Nearly 9 in 10 chief executive officers (CEOs) of Philippine-based companies see an increase in revenues within the next three years as operations recover from the effects of the pandemic.
Results of the Philippine CEO Survey 2023 showed 83 percent are optimistic about the industry’s prospects for the next 12 months and 79 percent remain positive their organizations will experience revenue growth in the next 12 months.
The survey was conducted by PwC Philippines, as knowledge partner for the Management Association of the Philippines’ (MAP) International CEO Conference, on 157 respondents between July and August.
The survey, however, identified threats faced by businesses: inflation, macroeconomic instability, cyber risks, and supply chain constraints.
To address these challenges, CEOs are reducing operating costs, diversifying product/service offerings, investing in upskilling their workforce, and deploying technology in their operations.
“Philippine business leaders have faced serious threats, but they have risen to the occasion and found new opportunities for growth through creativity and innovation. The pandemic has forced them to adapt to the changing business landscape, and they have emerged stronger and more resilient than ever before,” said Benedicta Du-Baladad, president of the MAP in a statement.

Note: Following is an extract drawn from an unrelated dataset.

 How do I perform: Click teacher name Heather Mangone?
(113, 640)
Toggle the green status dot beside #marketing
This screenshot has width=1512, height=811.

CEOs expressed satisfaction with government’s performance in infrastructure development, forging stronger relationships with other nations, and promoting foreign investments but noted priority should be given to improving the ease of doing business in the Philippines with 89 percent of respondents saying so, and to enhancing technology and infrastructure, 75 percent, across the country to further boost collaborations with other countries.